Thursday, March 6, 2008

Reliable NAS on linux is HARD!

Setting up a high-end cluster, that should be easy.


When we first started developing CTDB and clustered samba we thought that,
well if we just get CTDB and samba to work then everything else should just be a breeze.
Boy were we wrong.
Getting all components of Linux to work reliably and figuring out HOW to configure linux and its subsystems so that it works reliably is one of the most difficult tasks which we spend a lot of time in the SOFS team.
(IBM Scale Out File Services).
This is important since our customers want to know that they use a configuration that works and that is qualified. It is even moreso important since a naive implementation using stock default linux configurations will likely have "issues".


NEVER assume that anything is mature or works. In particular, DONT if your data depends on it.

You must TEST TEST TEST TEST and finally TEST some more that everything works and that all components can

handle a high load on your highly performing system.

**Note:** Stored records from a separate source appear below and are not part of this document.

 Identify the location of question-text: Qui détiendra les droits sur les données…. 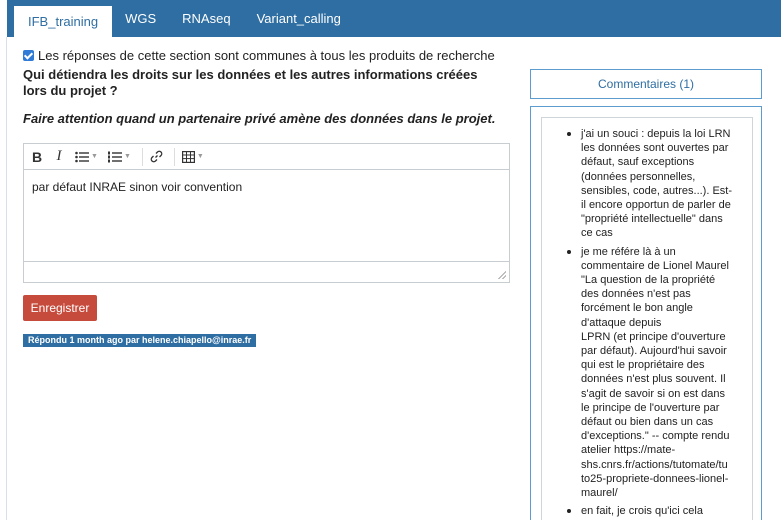
(250, 82).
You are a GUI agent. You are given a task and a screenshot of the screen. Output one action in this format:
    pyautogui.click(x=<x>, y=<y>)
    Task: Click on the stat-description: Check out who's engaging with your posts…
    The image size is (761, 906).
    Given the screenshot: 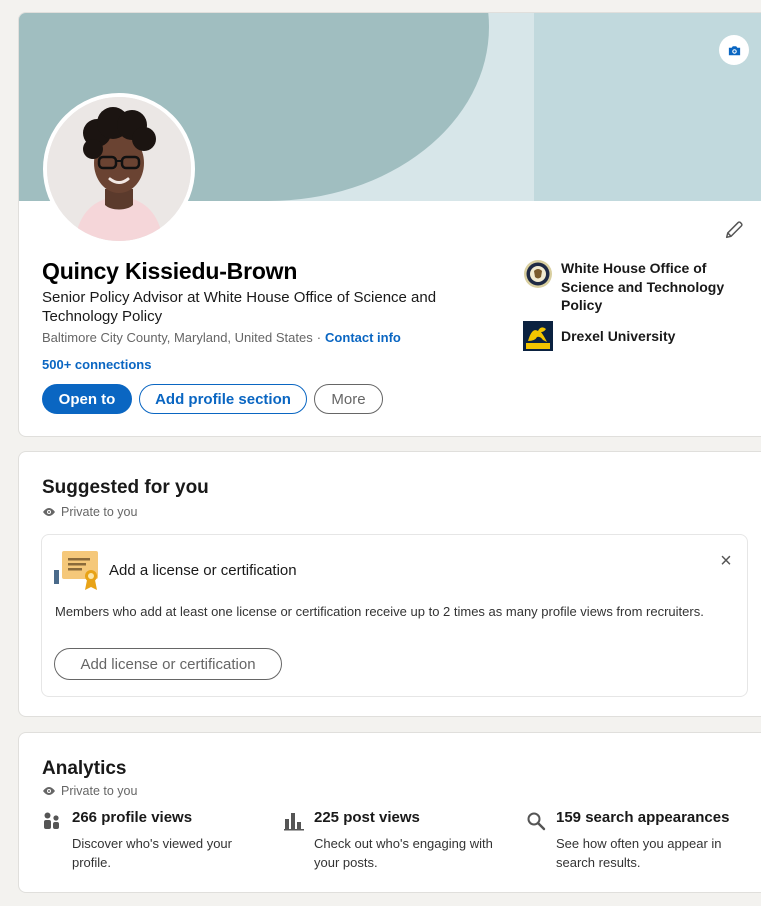 What is the action you would take?
    pyautogui.click(x=404, y=853)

Dont even try just slapping something together if you intend to store any business critical data on it.
Make sure that ALL components and ALL configurations you use are tested and qualified for your use pattern!
(If you use SOFS you can sleep better at night because we have already done all these tests and qualifications for you.)

What have we experienced?

HBA drivers. While a HBA driver may look mature and may look solid, do you know whether the HBA driver
developer is testing and qualifying the driver for use with YOUR cluster filesystem?
In our case we found that you must be VERY careful and change the default config for the HBA and SCSI subsystem to match the use patterns of your cluster filesystem. Or else bad things happen if you use the defaults.
(You dont want to learn about these problems when you are in production. At that stage it is too late)



Linux kernel and real-time signals/async i/o. I dont really know how well tested the stock kernels are

with respect to high stress testing of these features. I DO know that it is reasonably easy

to bring the entire real-time-signal layer in the distro kernels down in such a manner you need a full blown system reboot to recover using the default config settings in stock kernels.

Not fun.


Cluster filesystems and coherent filelocking.

Most cluster filesystems out there seems to never really have been tested for high lock contention where many many processes do byte range locking of the same file at the same time.
We use GPFS, and we use a customized configuration for GPFS that is qualified for SOFS.
Dont use the defaults! Bad things will happen.


Kernel oplocks and leases.
Another area where one needs to be very careful and configure things exactly right.



Kernel modifications and patches.
A lot of the subsystems used by a high end NAS application will excersise parts of the kernel that only has
had light load and testing applied before. There are numbers of kernel modifications that are required
and which are not yet in the distros that are needed. For example a stock linux distro and kernel has probably no hope at all to integrate with HSM in meaningful ways. It may look like it works, but sooner or later you will discover the parts that break.


Dont assume that just throwing some components and applications together will create a "solution".
It wont. Trust me, it will not work. Unless you know exactly how to configure all the components so that they are fully compatible with each others use patterns, I can guarantee that a stock linux distro using stock default configs will have nasty surprises for you waiting to happen.


Dont play games with your data.
Make sure that ALL components in your solution are qualified to work together.